Morristown: It was 9:45 in the morning on November 4 with less than 48 hours to go before the most consequential mid-terms in living memory.
On this crisp autumn Sunday morning there was more foot traffic headed into Mikie Sherrill’s campaign headquarters at 11 Washington St. than there was at the popular Jersey Boy Bagel deli, a few blocks away on South Street.
The last minute push for Sherrill appeared to be an energized affair with entire families cheerfully reporting for campaign duty.
A block away on Schuyler Place the Republican Party’s Headquarters was still locked and dark.
And, while the GOP plate glass windows displayed posters for the GOP contenders up and down the ballot, the Democratic storefront only had Sherrill for Congress posters up and the permanent signage above that read Morris Democratic Party Headquarters.
I knew from a previous visit at the start of the race that the Sherrill campaign had rented this strategic location, just a block off the Morristown Green, from the Morris County Democratic Party.
But no doubt, for the thousands that pass that location since, without that InsiderNJ knowledge, the impression left by the window display is that the only Democrat Morris County Democrats are proud of that’s running Tuesday is the unsullied Sherrill, mother of four, former Navy helicopter pilot, and federal prosecutor.
And yet, it is Senator Robert Menendez’s name that has top billing on the Tuesday’s ballot. While the latest polling from Stockton University suggests that the senior Senator has a 12 point lead, the New York Times reported Oct. 31 that Democrats had grown “increasingly alarmed when in mid-October their own internal polling suggested that Mr. Menendez’s lead had fallen to only two points.”
On October 26 the venerable Cook Political Report downgraded Mr. Menendez’s prospects to the toss up category. He was grouped in with other embattled Democratic incumbents; Senators Bill Nelson (Fl.), Joe Donnelly (Ind.), Claire McCaskill, and Jon Tester (Mt.).

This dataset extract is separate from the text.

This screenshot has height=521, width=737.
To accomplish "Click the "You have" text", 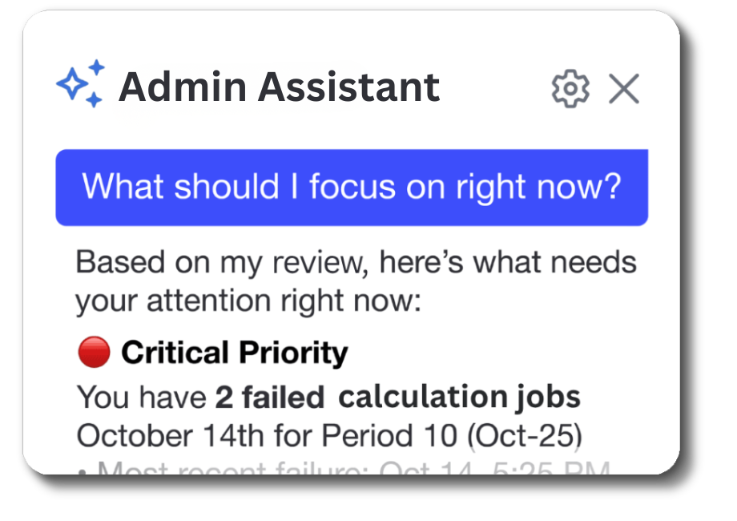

That’s a far fall from his 2012 58 percent to 40 percent trouncing of former State Senator Joe Kyrillos. It is worth noting that all of the other senators in Cooke’s toss-up purgatory can at least claim they are fighting the good fight in a red state that President Trump carried in 2016.
So, what’s Menendez’s excuse? On NBC’s Meet the Press Sen. Chris Van Hollen (D-MD), who heads the Democratic Senate Campaign Committee, blamed the $30+ million spent by Menendez’s opponent, former pharmaceutical executive, Bob Hugin.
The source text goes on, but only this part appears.